Sight: Deep amber body with a garnet tinge and a frothy, bubbly beige head that leaves an intricate lacing on the glass.

Smell: This beer smells like the deliriously overwhelming comfort one feels when walking into a bakery filled with freshly baked cakes, breads, pastries…yeah. The prominent aromas are caramelized sugar, heavy cream, and caramel.

Flavor: Like the smell, it tastes like biting into a fresh pastry oozing with some sort of sweet pudding goodness. The lingering flavor is brown sugar. There isn’t any of that overripe, raisin fruitiness that is typical of Belgian Strong Ales.

Feel: Medium, buttery body with awesome carbonation. There’s nearly no heat from the alcohol.
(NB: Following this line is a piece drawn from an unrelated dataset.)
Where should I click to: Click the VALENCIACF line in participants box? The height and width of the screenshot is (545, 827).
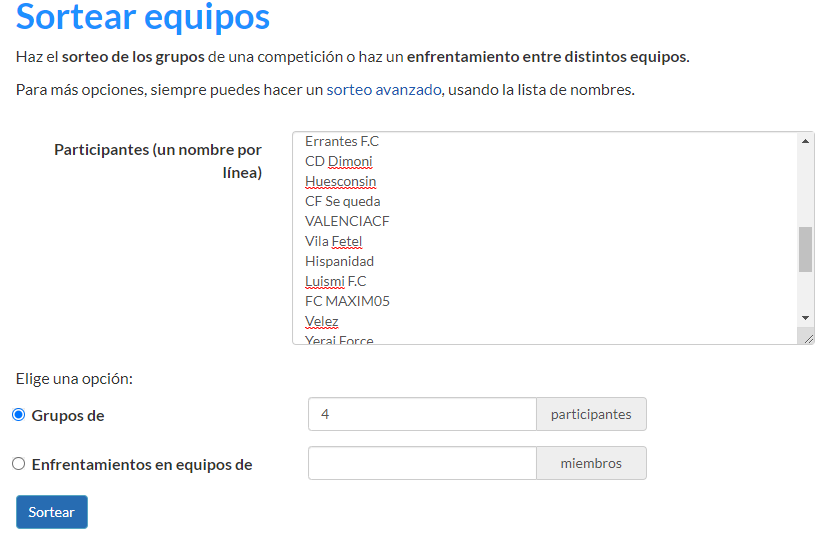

Concluding Remark: Brought to us from Brasserie Dubuisson of Belgium, Scaldis Noel is hands down the best holiday ale I have had the pleasure of consuming while listening to Gene Autry Christmas songs. It doesn’t employ any of those insta-holiday ale shortcuts that nearly all other seasonal beers do, such as adding a pine flavor with juniper berries or a mulled wine taste with cloves and allspice. Instead, Scaldis Noel is a sublimely balanced beer that tastes like dessert without that annoying cloyingly sweetness that plagues many supremely alcoholic brews. In the spirit of the season, I shared this with my household and all parties agree that this beer is so insanely delicious that we would all rate it a “5” even if it was only 5% ABV. The fact that it’s nearly triple that makes this one of the best beers of the year and/or EVER.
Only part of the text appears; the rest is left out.